__Data for review__:
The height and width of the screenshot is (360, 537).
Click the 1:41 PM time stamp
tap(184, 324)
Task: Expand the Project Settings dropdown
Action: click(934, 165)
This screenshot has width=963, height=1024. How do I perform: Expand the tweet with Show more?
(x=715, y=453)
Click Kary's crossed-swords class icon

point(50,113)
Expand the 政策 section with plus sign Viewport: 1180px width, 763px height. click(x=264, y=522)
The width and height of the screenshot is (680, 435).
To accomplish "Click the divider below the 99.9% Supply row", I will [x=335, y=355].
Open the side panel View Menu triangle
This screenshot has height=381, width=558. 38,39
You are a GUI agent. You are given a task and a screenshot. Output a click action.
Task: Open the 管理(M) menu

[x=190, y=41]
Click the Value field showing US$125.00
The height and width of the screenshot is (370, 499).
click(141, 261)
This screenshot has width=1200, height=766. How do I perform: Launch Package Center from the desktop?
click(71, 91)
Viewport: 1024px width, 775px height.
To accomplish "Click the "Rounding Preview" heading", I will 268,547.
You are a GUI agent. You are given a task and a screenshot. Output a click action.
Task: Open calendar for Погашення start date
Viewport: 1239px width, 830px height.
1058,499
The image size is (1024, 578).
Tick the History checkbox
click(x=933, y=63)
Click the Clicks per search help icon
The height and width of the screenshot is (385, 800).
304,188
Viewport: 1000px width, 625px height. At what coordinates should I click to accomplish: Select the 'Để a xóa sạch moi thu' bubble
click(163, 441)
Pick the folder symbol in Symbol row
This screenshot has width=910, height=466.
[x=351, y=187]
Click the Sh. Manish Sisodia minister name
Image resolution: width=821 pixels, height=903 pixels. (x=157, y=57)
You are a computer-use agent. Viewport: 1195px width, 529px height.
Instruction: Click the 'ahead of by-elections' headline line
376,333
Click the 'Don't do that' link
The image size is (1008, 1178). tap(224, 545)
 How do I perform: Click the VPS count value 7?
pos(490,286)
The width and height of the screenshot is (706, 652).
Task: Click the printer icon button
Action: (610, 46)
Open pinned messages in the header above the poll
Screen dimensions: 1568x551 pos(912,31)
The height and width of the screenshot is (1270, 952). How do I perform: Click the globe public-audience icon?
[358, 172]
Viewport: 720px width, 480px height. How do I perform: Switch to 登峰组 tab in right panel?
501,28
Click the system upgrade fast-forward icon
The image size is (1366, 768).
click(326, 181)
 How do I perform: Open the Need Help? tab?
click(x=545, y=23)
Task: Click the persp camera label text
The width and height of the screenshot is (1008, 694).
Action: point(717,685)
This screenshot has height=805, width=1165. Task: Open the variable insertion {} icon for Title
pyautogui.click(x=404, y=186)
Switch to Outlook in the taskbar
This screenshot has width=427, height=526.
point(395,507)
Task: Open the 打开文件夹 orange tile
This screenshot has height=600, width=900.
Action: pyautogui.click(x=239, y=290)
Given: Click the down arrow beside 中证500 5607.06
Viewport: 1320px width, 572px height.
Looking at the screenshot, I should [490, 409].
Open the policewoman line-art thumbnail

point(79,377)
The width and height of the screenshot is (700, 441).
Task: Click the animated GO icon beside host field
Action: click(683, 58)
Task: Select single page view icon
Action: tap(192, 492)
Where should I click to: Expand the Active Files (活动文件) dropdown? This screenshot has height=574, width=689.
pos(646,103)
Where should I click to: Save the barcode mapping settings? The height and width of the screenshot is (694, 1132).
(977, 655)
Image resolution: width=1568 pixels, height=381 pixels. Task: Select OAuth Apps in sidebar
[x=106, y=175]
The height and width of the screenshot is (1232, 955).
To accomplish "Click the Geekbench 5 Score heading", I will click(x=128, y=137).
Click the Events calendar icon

__What the exercise asks__: Take the line above containing "How do I perform: Click the VPS", the line containing "Given: Click the", and all lines in between, and copy them exactly without anything else.

__Solution__:
 How do I perform: Click the VPS count value 7?
pos(490,286)
The width and height of the screenshot is (706, 652).
Task: Click the printer icon button
Action: (610, 46)
Open pinned messages in the header above the poll
Screen dimensions: 1568x551 pos(912,31)
The height and width of the screenshot is (1270, 952). How do I perform: Click the globe public-audience icon?
[358, 172]
Viewport: 720px width, 480px height. How do I perform: Switch to 登峰组 tab in right panel?
501,28
Click the system upgrade fast-forward icon
The image size is (1366, 768).
click(326, 181)
 How do I perform: Open the Need Help? tab?
click(x=545, y=23)
Task: Click the persp camera label text
The width and height of the screenshot is (1008, 694).
Action: point(717,685)
This screenshot has height=805, width=1165. Task: Open the variable insertion {} icon for Title
pyautogui.click(x=404, y=186)
Switch to Outlook in the taskbar
This screenshot has width=427, height=526.
point(395,507)
Task: Open the 打开文件夹 orange tile
This screenshot has height=600, width=900.
Action: pyautogui.click(x=239, y=290)
Given: Click the down arrow beside 中证500 5607.06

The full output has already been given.